Directive: Please copy the part of the data that opens with the line containing "Given: Select the 2025-12 date tick label" and runs to the end of the data, including both ends. Leave the pictures out of your copy.

-----

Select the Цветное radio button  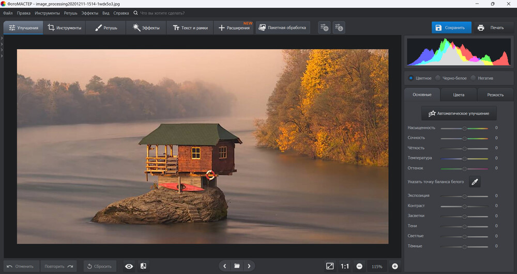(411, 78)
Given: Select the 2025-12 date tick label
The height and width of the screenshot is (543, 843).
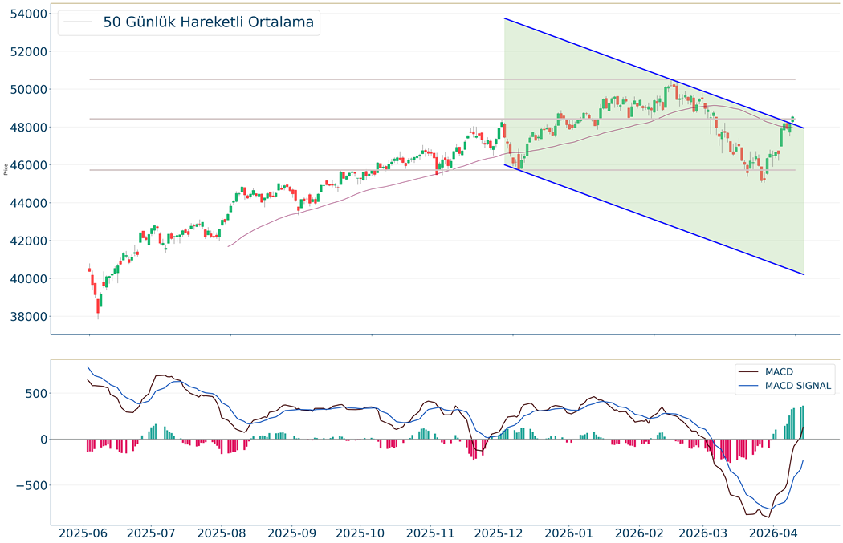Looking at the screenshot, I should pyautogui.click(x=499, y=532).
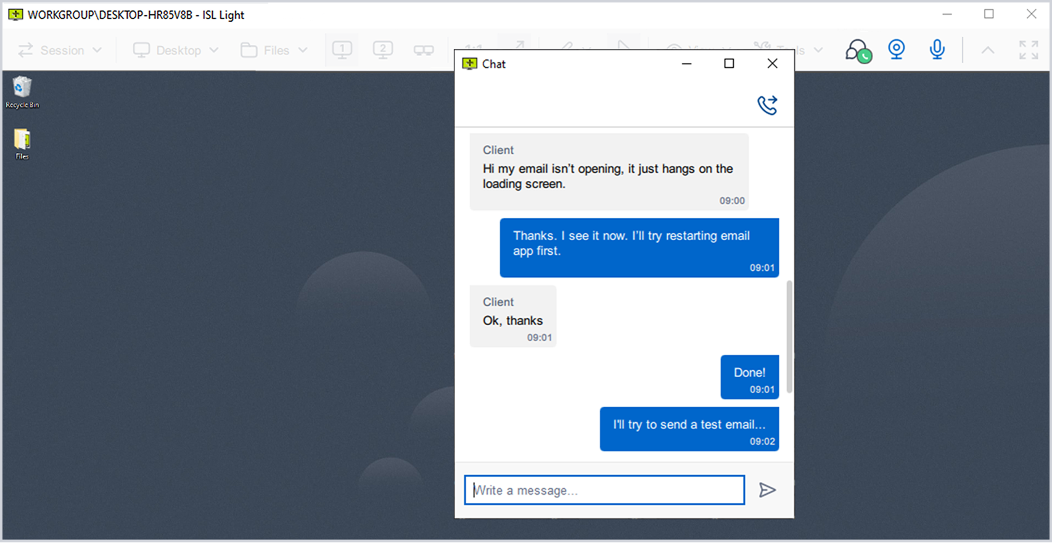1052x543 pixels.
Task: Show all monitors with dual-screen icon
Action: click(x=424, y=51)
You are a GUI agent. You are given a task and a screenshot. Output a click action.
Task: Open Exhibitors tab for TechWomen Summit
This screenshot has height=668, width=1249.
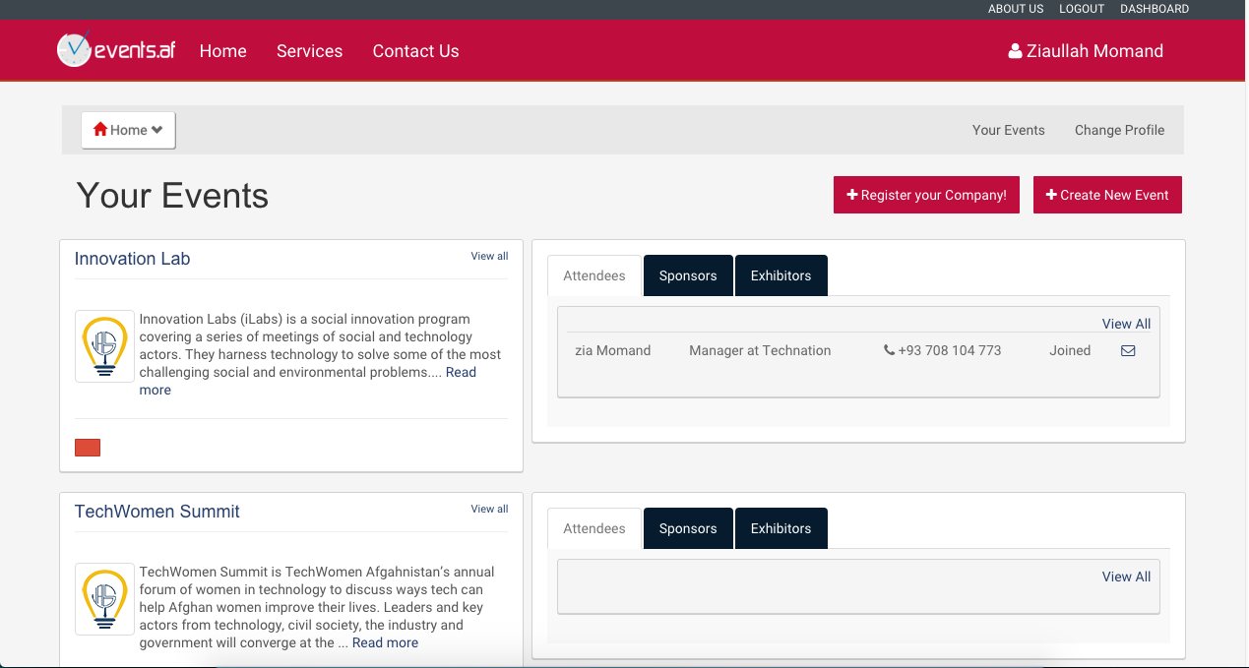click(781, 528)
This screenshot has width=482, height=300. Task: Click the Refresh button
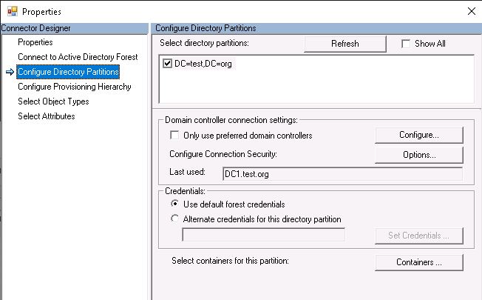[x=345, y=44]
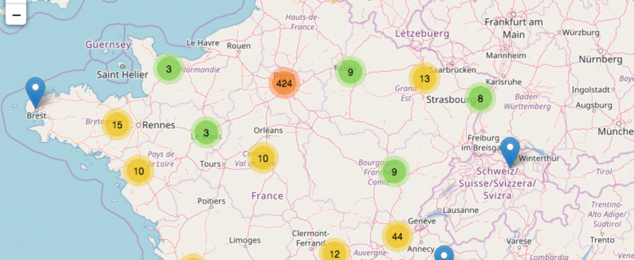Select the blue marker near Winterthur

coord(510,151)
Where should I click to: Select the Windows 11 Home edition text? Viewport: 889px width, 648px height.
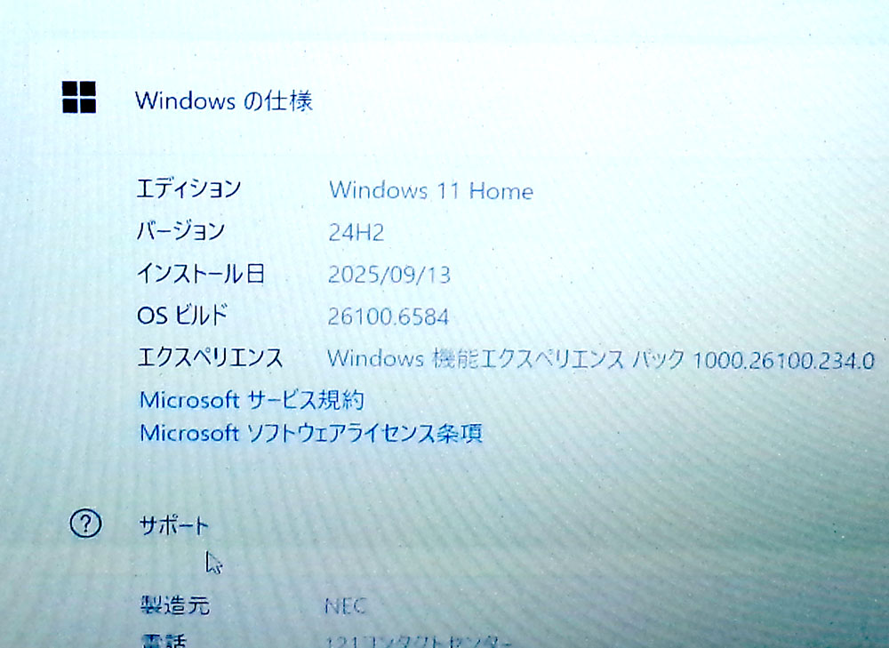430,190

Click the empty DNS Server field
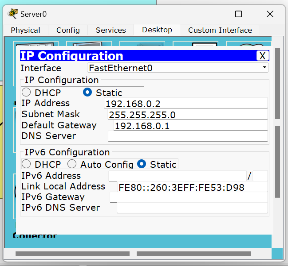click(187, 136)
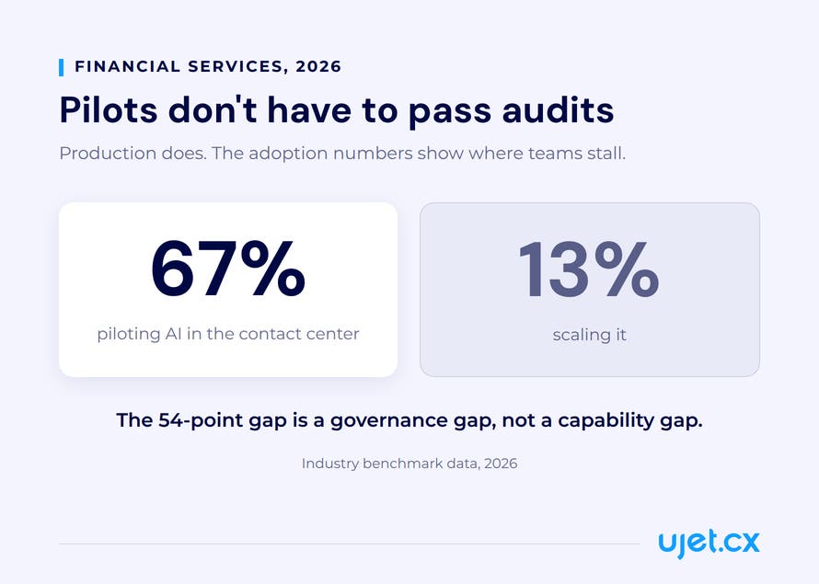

-----

Task answer:
Given: Select the 2025-12 date tick label
The height and width of the screenshot is (543, 843).
Looking at the screenshot, I should pyautogui.click(x=499, y=532).
1052x543 pixels.
Task: Show all monitors with dual-screen icon
Action: click(x=424, y=51)
You are a GUI agent. You are given a task and a screenshot. Output a click action.
Task: Open Exhibitors tab for TechWomen Summit
This screenshot has height=668, width=1249.
click(781, 528)
This screenshot has width=482, height=300. Task: Click the Refresh button
[x=345, y=44]
Select the blue marker near Winterthur

coord(510,151)
Where should I click to: Select the Windows 11 Home edition text? Viewport: 889px width, 648px height.
430,190

Click the empty DNS Server field
click(187, 136)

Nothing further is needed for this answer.